En 2021, nous envisageons un rebond de l'investissement des collectivités locales de près de 8 %, ce qui contribuera évidemment à la relance.
Pour rassurer le sénateur Delcros, je confirme que le prélèvement sur recettes qui compensera la baisse de la cotisation foncière des entreprises sera dynamique et indexé sur l'évolution des bases, et que la fraction de TVA qui compensera la perte de recette au titre de la taxe d'habitation pour les départements et les intercommunalités ne dépendra pas du niveau de la TVA encaissée par l'État. En effet, la loi prévoit que ce qui sera versé en 2021 correspondra en montant aux recettes de taxe d'habitation perçues par les collectivités concernées en 2020. Par conséquent, que les recettes de TVA augmentent ou baissent cette année n'aura aucun effet sur le niveau de la compensation en 2021. En outre, sa dynamique sera celle de la TVA au niveau national.

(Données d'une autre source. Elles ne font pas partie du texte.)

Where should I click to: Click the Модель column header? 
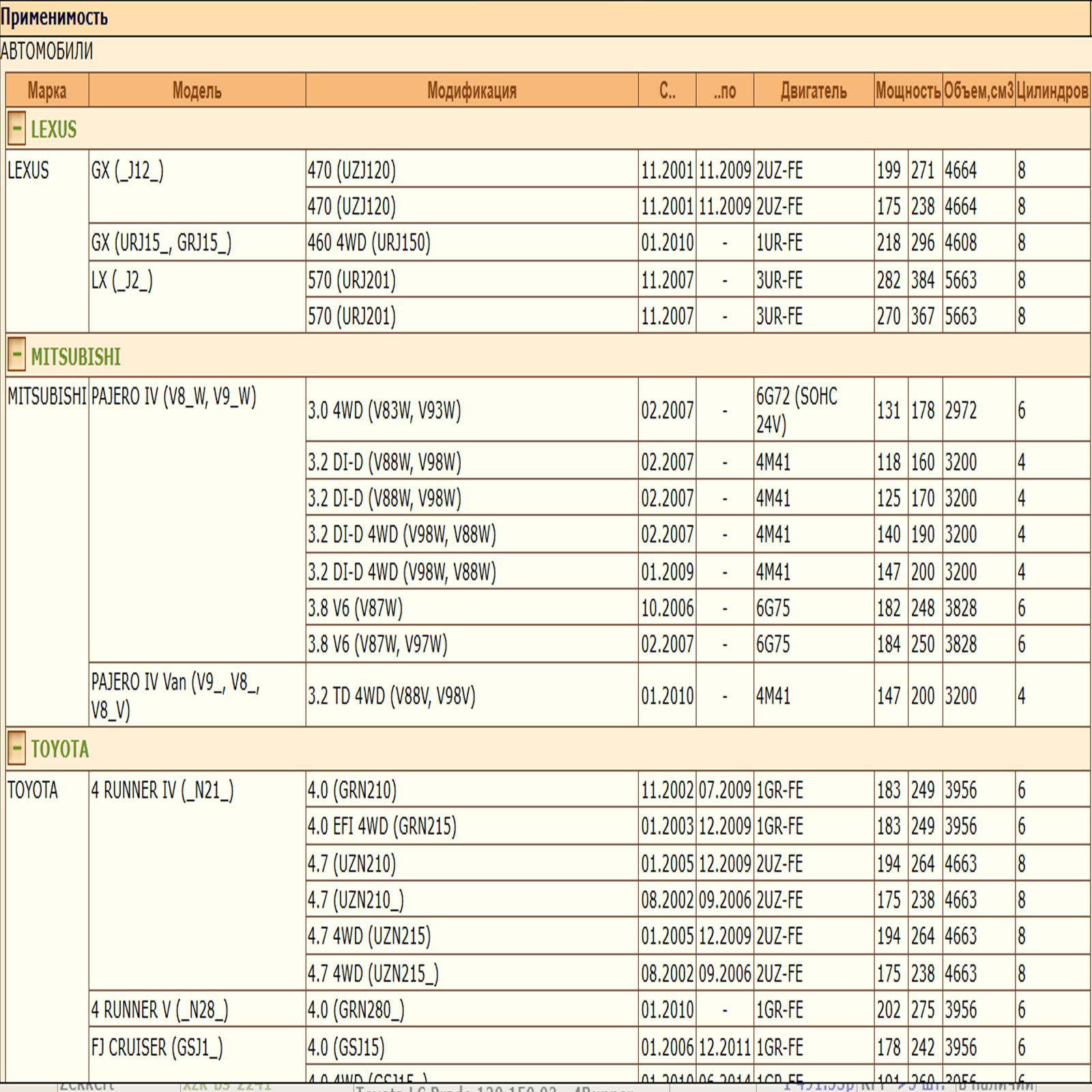[197, 91]
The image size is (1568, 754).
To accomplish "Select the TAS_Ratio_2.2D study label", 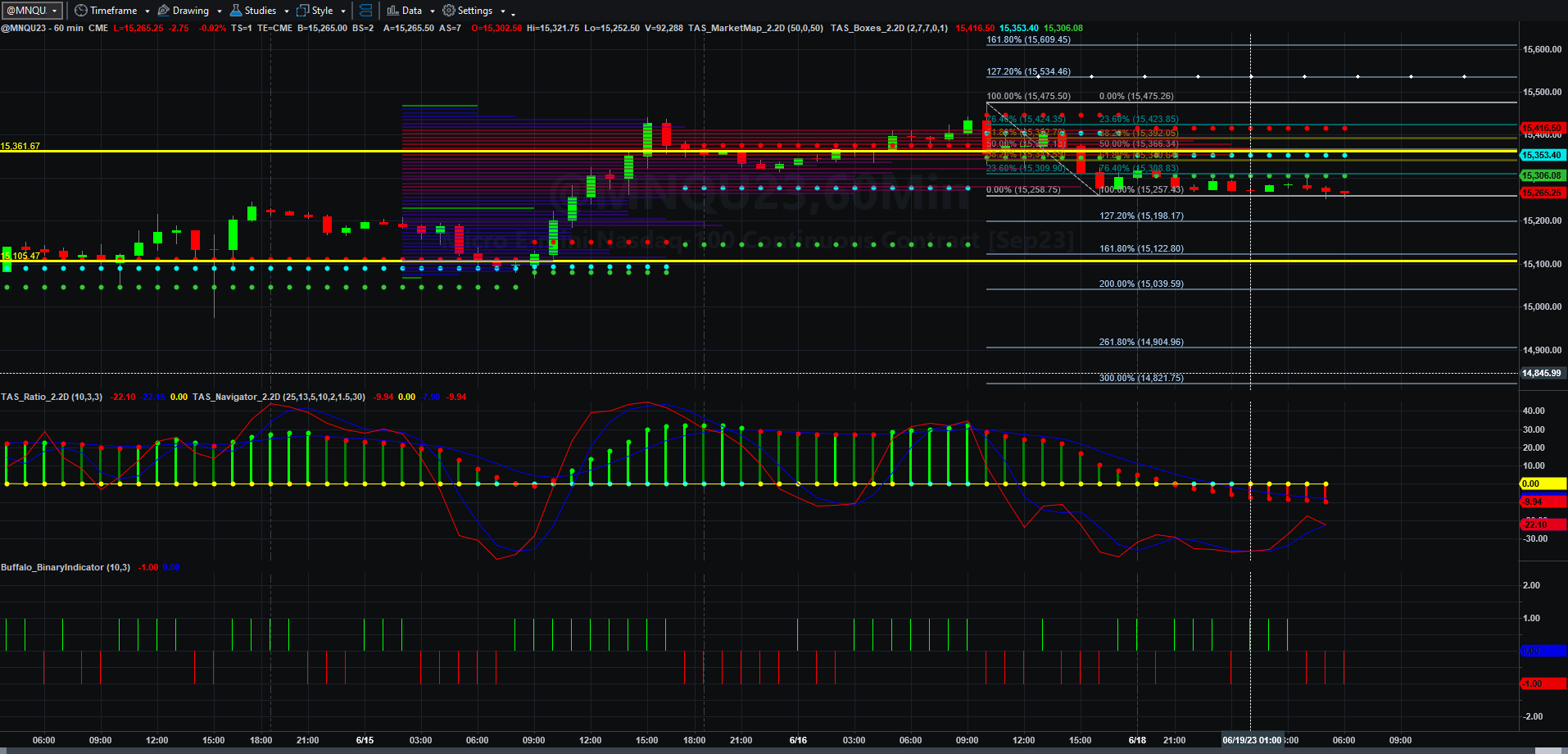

Dernier point, Bernard Delcros nous interrogeait sur l'effet levier de la DSIL. En général, on estime qu'il se situe autour de 3. De manière assez traditionnelle, même si cette estimation souffre de beaucoup d'exceptions, on considère qu'avec un euro de subvention, un euro d'apport en fonds propres et un euro d'endettement, on arrive à peu près à définir la structure des sections d'investissement des collectivités locales.
Merci, messieurs les ministres.
La réunion est close à 18 h 55.
Ce point de l'ordre du jour a fait l'objet d'une captation vidéo qui est disponible en ligne sur le site du Sénat.